Work to be completed: Go through the records line by line from the top and repeat each one exactly, ending with the line that contains "Click the 注册/登录".

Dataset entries
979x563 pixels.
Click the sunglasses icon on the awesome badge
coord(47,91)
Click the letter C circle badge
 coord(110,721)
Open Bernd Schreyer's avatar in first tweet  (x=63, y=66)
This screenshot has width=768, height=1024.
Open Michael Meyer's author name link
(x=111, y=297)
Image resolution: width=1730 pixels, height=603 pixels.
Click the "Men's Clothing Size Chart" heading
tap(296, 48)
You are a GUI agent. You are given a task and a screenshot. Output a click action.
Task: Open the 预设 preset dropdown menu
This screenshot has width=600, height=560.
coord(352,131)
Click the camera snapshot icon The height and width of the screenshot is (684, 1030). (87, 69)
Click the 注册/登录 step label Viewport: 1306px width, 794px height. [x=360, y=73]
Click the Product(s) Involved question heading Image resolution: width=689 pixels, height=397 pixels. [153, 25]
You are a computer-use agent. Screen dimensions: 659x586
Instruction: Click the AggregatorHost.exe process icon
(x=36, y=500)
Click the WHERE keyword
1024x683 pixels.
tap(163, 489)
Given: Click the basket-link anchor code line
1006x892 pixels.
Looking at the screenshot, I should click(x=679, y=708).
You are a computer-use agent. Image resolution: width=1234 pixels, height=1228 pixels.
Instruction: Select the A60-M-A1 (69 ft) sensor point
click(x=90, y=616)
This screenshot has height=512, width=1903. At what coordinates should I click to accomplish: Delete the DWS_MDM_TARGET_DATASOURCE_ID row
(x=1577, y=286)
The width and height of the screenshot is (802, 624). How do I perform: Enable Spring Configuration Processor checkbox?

Solution to the problem:
979x563 pixels.
Click the sunglasses icon on the awesome badge
coord(47,91)
Click the letter C circle badge
 coord(110,721)
Open Bernd Schreyer's avatar in first tweet  (x=63, y=66)
This screenshot has width=768, height=1024.
Open Michael Meyer's author name link
(x=111, y=297)
Image resolution: width=1730 pixels, height=603 pixels.
Click the "Men's Clothing Size Chart" heading
tap(296, 48)
You are a GUI agent. You are given a task and a screenshot. Output a click action.
Task: Open the 预设 preset dropdown menu
This screenshot has width=600, height=560.
coord(352,131)
Click the camera snapshot icon The height and width of the screenshot is (684, 1030). (87, 69)
Click the 注册/登录 step label Viewport: 1306px width, 794px height. [x=360, y=73]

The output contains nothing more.